DATA TO USE
____

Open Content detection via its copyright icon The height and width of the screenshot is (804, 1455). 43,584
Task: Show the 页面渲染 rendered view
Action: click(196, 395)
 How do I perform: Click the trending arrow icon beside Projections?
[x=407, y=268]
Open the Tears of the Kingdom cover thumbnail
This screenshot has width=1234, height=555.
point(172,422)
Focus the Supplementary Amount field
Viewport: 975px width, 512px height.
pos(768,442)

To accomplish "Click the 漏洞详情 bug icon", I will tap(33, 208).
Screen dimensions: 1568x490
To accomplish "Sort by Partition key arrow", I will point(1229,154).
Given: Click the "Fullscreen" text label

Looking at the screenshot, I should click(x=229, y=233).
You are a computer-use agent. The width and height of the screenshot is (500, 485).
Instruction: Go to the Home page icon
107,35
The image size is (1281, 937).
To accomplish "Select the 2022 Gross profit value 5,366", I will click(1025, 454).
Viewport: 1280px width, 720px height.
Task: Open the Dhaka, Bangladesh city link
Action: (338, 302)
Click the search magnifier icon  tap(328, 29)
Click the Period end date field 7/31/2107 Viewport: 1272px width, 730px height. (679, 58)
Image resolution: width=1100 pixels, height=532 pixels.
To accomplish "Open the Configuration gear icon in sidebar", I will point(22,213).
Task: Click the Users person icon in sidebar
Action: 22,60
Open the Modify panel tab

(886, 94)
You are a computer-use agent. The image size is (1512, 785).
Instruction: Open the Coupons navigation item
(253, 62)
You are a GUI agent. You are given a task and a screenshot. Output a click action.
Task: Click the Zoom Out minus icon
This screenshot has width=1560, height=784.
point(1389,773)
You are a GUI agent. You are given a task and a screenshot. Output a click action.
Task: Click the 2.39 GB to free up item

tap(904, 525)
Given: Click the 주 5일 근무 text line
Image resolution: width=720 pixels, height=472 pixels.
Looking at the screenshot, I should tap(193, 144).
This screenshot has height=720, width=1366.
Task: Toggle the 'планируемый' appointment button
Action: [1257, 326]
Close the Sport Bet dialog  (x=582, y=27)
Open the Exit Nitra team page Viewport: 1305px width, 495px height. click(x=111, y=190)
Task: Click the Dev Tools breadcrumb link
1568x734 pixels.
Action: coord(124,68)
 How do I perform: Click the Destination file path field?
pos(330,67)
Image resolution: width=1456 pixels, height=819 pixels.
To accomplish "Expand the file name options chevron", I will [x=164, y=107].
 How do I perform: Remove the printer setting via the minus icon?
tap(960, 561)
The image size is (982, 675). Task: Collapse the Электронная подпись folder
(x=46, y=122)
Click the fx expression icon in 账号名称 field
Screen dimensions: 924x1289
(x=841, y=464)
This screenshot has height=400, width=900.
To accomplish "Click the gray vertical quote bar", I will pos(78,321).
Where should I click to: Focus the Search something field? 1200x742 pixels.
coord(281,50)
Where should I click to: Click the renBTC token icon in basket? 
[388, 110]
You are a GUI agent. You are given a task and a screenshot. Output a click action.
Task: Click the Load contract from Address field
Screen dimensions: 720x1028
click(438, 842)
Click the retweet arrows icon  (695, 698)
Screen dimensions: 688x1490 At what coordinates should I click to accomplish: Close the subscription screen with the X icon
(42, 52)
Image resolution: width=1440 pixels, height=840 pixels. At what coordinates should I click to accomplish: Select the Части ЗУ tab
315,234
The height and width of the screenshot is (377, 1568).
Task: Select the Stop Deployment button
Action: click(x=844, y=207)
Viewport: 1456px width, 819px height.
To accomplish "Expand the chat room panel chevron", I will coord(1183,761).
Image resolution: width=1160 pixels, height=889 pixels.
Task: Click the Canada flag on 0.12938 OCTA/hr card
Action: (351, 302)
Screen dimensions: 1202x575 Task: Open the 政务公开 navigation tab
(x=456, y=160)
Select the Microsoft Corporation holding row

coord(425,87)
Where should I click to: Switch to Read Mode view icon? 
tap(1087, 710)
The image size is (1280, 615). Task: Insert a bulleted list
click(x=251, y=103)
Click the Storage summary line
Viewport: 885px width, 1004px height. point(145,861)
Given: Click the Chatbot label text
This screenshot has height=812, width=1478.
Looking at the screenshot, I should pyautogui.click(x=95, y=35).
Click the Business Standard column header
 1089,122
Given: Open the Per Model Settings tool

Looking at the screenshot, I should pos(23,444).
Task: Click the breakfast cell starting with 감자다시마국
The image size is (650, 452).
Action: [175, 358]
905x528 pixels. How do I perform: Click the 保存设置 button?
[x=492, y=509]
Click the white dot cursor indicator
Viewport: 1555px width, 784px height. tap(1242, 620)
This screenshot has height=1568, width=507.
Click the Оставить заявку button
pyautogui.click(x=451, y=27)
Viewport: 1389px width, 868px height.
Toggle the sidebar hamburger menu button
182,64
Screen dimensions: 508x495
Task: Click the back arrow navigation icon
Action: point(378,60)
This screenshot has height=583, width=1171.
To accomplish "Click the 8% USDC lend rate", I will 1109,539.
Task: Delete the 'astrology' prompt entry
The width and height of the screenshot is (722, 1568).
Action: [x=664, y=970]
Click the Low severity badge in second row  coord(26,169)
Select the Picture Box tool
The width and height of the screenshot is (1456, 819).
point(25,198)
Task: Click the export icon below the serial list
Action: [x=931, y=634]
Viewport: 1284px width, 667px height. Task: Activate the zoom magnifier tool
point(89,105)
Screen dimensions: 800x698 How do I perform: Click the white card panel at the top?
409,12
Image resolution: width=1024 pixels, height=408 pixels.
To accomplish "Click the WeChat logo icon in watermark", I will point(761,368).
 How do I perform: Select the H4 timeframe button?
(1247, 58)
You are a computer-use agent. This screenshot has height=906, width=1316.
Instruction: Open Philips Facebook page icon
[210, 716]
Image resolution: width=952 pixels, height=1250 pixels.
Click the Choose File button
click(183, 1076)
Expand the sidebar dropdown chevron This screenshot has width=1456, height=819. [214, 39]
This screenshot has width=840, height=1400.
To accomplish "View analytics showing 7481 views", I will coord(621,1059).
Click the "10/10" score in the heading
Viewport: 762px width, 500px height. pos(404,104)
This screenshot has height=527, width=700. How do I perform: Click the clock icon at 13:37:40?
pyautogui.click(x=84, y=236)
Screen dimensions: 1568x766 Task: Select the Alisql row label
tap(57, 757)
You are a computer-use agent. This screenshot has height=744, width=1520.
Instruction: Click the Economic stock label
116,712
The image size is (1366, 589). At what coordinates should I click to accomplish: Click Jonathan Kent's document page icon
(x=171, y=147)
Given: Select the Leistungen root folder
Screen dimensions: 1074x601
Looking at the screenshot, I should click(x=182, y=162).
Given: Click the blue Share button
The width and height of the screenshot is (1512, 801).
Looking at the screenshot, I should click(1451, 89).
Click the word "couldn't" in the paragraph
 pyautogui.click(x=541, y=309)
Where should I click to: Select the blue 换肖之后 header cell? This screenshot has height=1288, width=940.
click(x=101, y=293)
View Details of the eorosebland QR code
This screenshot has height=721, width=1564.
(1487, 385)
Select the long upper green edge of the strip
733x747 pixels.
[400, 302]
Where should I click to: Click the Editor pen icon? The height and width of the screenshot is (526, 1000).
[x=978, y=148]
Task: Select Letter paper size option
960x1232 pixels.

____

WHAT TO PRODUCE
Copy out the material from its first line through the line holding "[x=407, y=268]", inclusive, reproducing those lines without change.

COMPLETE OUTPUT
Open Content detection via its copyright icon The height and width of the screenshot is (804, 1455). 43,584
Task: Show the 页面渲染 rendered view
Action: click(196, 395)
 How do I perform: Click the trending arrow icon beside Projections?
[x=407, y=268]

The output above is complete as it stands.